Ab initio electronic structure calculations on model cations containing a disulfide linkage and a protonated amine site are carried out to examine how the rate of electron transfer from a Rydberg orbital on the amine site to the S S σ* orbital depends upon the distance between these two orbitals. These simulations are relevant to both electron-capture and electron-transfer dissociation mass spectrometry where protonated peptide or protein samples are assumed to capture electrons in Rydberg orbitals of their protonated sites subsequent to which other bonds (especially S S and N C α) are cleaved. By examining the dependence of three diabatic potential energy surfaces (one with an electron in the ground-state Rydberg orbital of the protonated amine, one with the electron in an excited Rydberg orbital on this same site, and the third with the electron attached to the S S σ* orbital) on the S S bond length, critical geometries are identified at which resonant through-bond electron transfer (from either of the Rydberg sites to the S S σ* orbital) can occur.
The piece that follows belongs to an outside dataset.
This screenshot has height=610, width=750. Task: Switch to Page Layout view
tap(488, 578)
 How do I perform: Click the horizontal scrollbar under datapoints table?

Landau–Zener theory is used to estimate these electron transfer rates for three model compounds that differ in the distance between the protonated amine and S S bond sites. Once the electron reaches the S S σ* orbital, cleavage of the S S bond occurs, so it is important to characterize these electron transfer rates because they may be rate-limiting in at least some peptide or protein fragmentations. It is found that the Hamiltonian coupling matrix elements connecting each of the two Rydberg-attached states to the σ*-attached state decay exponentially with the distance between the Rydberg and σ* orbitals, so it is now possible to estimate the electron transfer rates for other similar systems.